### Task prompt
Format all of the entries below as a single numbered list, one line per item, and omit any blank lines.

### Task input
- - -
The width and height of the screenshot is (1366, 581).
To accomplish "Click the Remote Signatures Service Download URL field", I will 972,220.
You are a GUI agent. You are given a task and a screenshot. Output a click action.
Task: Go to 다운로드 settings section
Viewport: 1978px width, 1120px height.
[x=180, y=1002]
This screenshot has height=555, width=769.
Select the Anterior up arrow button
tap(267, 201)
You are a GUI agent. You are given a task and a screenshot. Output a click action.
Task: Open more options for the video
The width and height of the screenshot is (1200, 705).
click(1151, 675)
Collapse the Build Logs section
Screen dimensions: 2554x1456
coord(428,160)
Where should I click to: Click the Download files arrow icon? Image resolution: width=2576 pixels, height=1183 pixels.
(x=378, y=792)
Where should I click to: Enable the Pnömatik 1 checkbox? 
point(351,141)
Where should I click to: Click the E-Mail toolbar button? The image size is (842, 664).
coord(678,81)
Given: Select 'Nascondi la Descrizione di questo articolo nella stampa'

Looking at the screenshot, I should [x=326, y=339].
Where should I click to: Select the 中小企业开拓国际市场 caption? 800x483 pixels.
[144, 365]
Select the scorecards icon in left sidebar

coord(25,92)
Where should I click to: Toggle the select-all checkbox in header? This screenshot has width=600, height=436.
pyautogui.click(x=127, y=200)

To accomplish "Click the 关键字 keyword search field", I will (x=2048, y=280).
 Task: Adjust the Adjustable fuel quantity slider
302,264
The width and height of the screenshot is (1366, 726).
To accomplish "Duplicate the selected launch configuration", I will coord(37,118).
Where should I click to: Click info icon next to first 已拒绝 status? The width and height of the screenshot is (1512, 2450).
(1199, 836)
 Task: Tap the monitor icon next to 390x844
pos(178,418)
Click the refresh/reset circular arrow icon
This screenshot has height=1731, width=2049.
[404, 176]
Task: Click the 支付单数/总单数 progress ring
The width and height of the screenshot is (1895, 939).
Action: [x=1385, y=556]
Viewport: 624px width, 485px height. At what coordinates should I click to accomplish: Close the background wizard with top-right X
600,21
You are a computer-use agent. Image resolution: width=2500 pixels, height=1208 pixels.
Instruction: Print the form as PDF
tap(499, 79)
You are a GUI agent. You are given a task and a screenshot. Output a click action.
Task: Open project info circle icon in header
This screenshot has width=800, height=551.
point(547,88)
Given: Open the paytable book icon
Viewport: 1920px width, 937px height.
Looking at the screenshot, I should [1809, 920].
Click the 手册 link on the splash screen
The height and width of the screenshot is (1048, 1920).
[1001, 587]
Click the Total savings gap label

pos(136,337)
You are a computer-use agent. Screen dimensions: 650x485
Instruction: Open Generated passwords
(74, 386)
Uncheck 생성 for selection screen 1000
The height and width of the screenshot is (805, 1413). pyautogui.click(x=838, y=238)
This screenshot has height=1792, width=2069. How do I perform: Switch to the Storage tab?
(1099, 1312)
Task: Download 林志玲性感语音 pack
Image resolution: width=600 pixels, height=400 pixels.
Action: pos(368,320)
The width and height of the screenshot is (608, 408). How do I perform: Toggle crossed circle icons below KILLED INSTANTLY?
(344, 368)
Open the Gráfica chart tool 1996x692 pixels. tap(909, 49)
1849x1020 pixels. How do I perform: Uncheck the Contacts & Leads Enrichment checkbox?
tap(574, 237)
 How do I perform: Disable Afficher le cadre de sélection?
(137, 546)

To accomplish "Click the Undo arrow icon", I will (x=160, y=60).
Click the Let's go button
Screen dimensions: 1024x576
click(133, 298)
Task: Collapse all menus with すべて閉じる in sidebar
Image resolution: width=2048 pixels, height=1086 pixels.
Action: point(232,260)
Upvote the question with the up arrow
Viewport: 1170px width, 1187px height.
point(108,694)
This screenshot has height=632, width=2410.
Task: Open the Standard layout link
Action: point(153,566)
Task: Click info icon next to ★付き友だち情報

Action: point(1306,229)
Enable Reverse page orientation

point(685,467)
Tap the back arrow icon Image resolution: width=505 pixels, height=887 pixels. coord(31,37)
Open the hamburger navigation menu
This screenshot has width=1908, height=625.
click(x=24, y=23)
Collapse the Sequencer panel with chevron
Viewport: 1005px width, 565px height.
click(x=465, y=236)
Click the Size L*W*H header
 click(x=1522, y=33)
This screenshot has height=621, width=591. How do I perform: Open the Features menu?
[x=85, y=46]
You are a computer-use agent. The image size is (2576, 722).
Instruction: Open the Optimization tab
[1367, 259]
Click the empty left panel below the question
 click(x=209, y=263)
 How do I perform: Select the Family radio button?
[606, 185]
- - -
### Full answer
1. The width and height of the screenshot is (1366, 581).
2. To accomplish "Click the Remote Signatures Service Download URL field", I will 972,220.
3. You are a GUI agent. You are given a task and a screenshot. Output a click action.
4. Task: Go to 다운로드 settings section
5. Viewport: 1978px width, 1120px height.
6. [x=180, y=1002]
7. This screenshot has height=555, width=769.
8. Select the Anterior up arrow button
9. tap(267, 201)
10. You are a GUI agent. You are given a task and a screenshot. Output a click action.
11. Task: Open more options for the video
12. The width and height of the screenshot is (1200, 705).
13. click(1151, 675)
14. Collapse the Build Logs section
15. Screen dimensions: 2554x1456
16. coord(428,160)
17. Where should I click to: Click the Download files arrow icon? Image resolution: width=2576 pixels, height=1183 pixels.
18. (x=378, y=792)
19. Where should I click to: Enable the Pnömatik 1 checkbox? 
20. point(351,141)
21. Where should I click to: Click the E-Mail toolbar button? The image size is (842, 664).
22. coord(678,81)
23. Given: Select 'Nascondi la Descrizione di questo articolo nella stampa'
24. Looking at the screenshot, I should [x=326, y=339].
25. Where should I click to: Select the 中小企业开拓国际市场 caption? 800x483 pixels.
26. [144, 365]
27. Select the scorecards icon in left sidebar
28. coord(25,92)
29. Where should I click to: Toggle the select-all checkbox in header? This screenshot has width=600, height=436.
30. pyautogui.click(x=127, y=200)
31. To accomplish "Click the 关键字 keyword search field", I will (x=2048, y=280).
32.  Task: Adjust the Adjustable fuel quantity slider
33. 302,264
34. The width and height of the screenshot is (1366, 726).
35. To accomplish "Duplicate the selected launch configuration", I will coord(37,118).
36. Where should I click to: Click info icon next to first 已拒绝 status? The width and height of the screenshot is (1512, 2450).
37. (1199, 836)
38.  Task: Tap the monitor icon next to 390x844
39. pos(178,418)
40. Click the refresh/reset circular arrow icon
41. This screenshot has height=1731, width=2049.
42. [404, 176]
43. Task: Click the 支付单数/总单数 progress ring
44. The width and height of the screenshot is (1895, 939).
45. Action: [x=1385, y=556]
46. Viewport: 624px width, 485px height. At what coordinates should I click to accomplish: Close the background wizard with top-right X
47. 600,21
48. You are a computer-use agent. Image resolution: width=2500 pixels, height=1208 pixels.
49. Instruction: Print the form as PDF
50. tap(499, 79)
51. You are a GUI agent. You are given a task and a screenshot. Output a click action.
52. Task: Open project info circle icon in header
53. This screenshot has width=800, height=551.
54. point(547,88)
55. Given: Open the paytable book icon
56. Viewport: 1920px width, 937px height.
57. Looking at the screenshot, I should [1809, 920].
58. Click the 手册 link on the splash screen
59. The height and width of the screenshot is (1048, 1920).
60. [1001, 587]
61. Click the Total savings gap label
62. pos(136,337)
63. You are a computer-use agent. Screen dimensions: 650x485
64. Instruction: Open Generated passwords
65. (74, 386)
66. Uncheck 생성 for selection screen 1000
67. The height and width of the screenshot is (805, 1413). pyautogui.click(x=838, y=238)
68. This screenshot has height=1792, width=2069. How do I perform: Switch to the Storage tab?
69. (1099, 1312)
70. Task: Download 林志玲性感语音 pack
71. Image resolution: width=600 pixels, height=400 pixels.
72. Action: pos(368,320)
73. The width and height of the screenshot is (608, 408). How do I perform: Toggle crossed circle icons below KILLED INSTANTLY?
74. (344, 368)
75. Open the Gráfica chart tool 1996x692 pixels. tap(909, 49)
76. 1849x1020 pixels. How do I perform: Uncheck the Contacts & Leads Enrichment checkbox?
77. tap(574, 237)
78.  How do I perform: Disable Afficher le cadre de sélection?
79. (137, 546)
80. To accomplish "Click the Undo arrow icon", I will (x=160, y=60).
81. Click the Let's go button
82. Screen dimensions: 1024x576
83. click(133, 298)
84. Task: Collapse all menus with すべて閉じる in sidebar
85. Image resolution: width=2048 pixels, height=1086 pixels.
86. Action: point(232,260)
87. Upvote the question with the up arrow
88. Viewport: 1170px width, 1187px height.
89. point(108,694)
90. This screenshot has height=632, width=2410.
91. Task: Open the Standard layout link
92. Action: point(153,566)
93. Task: Click info icon next to ★付き友だち情報
94. Action: point(1306,229)
95. Enable Reverse page orientation
96. point(685,467)
97. Tap the back arrow icon Image resolution: width=505 pixels, height=887 pixels. coord(31,37)
98. Open the hamburger navigation menu
99. This screenshot has width=1908, height=625.
100. click(x=24, y=23)
101. Collapse the Sequencer panel with chevron
102. Viewport: 1005px width, 565px height.
103. click(x=465, y=236)
104. Click the Size L*W*H header
105.  click(x=1522, y=33)
106. This screenshot has height=621, width=591. How do I perform: Open the Features menu?
107. [x=85, y=46]
108. You are a computer-use agent. The image size is (2576, 722).
109. Instruction: Open the Optimization tab
110. [1367, 259]
111. Click the empty left panel below the question
112.  click(x=209, y=263)
113.  How do I perform: Select the Family radio button?
114. [606, 185]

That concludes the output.